--- DATASET RECORDS Enclosed Below ---

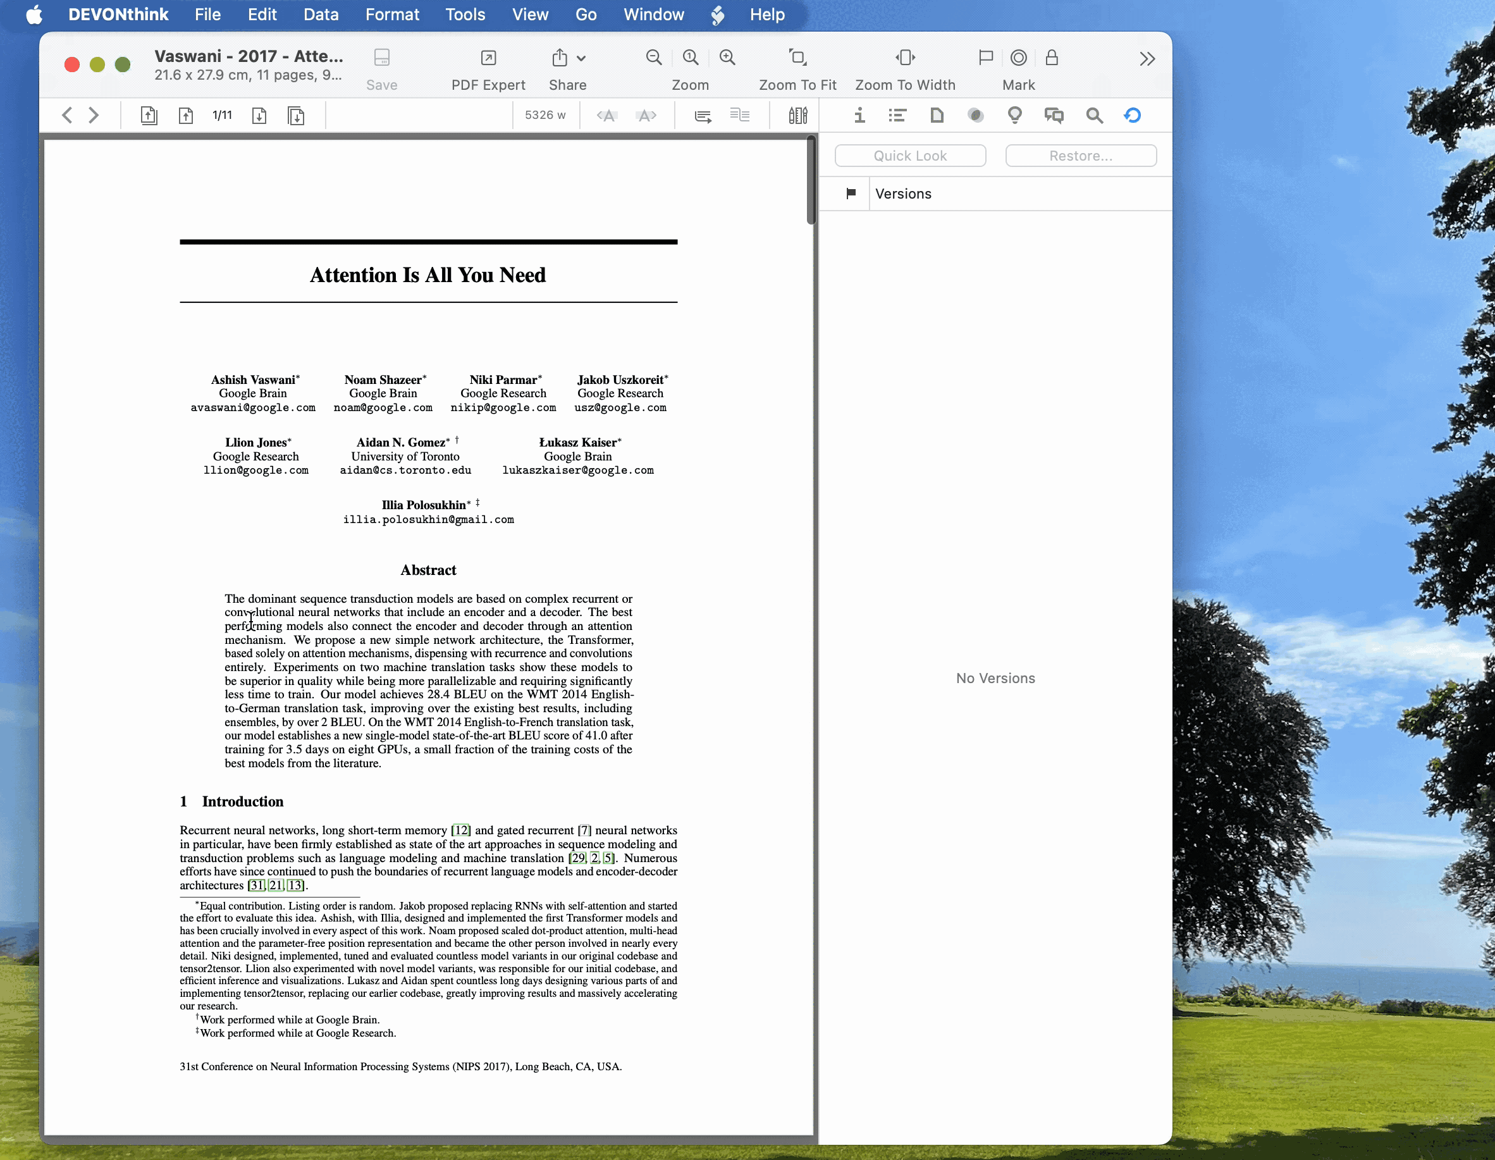Open the appearance adjustment sliders
This screenshot has height=1160, width=1495.
pyautogui.click(x=797, y=115)
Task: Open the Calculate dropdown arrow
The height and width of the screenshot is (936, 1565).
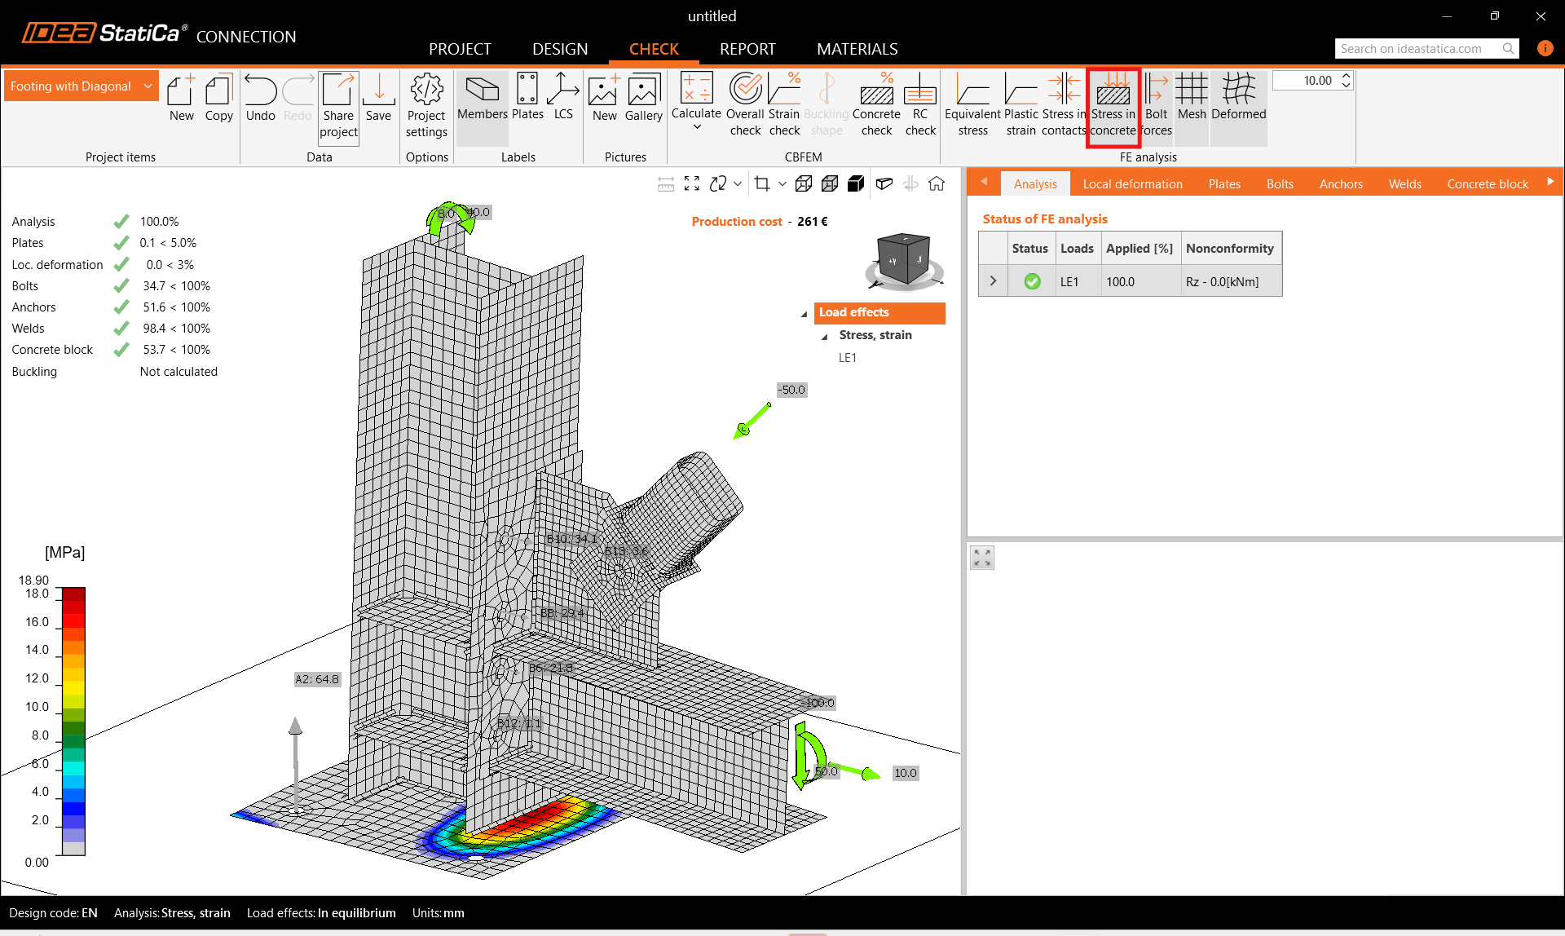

--- End of Enclosed DATASET RECORDS ---

Word for word, restate the lines from the one containing "Task: Open the Calculate dropdown arrow" through the end of the entries. Do not include pictures.

### OUTPUT OF THE EXERCISE
Task: Open the Calculate dropdown arrow
The height and width of the screenshot is (936, 1565).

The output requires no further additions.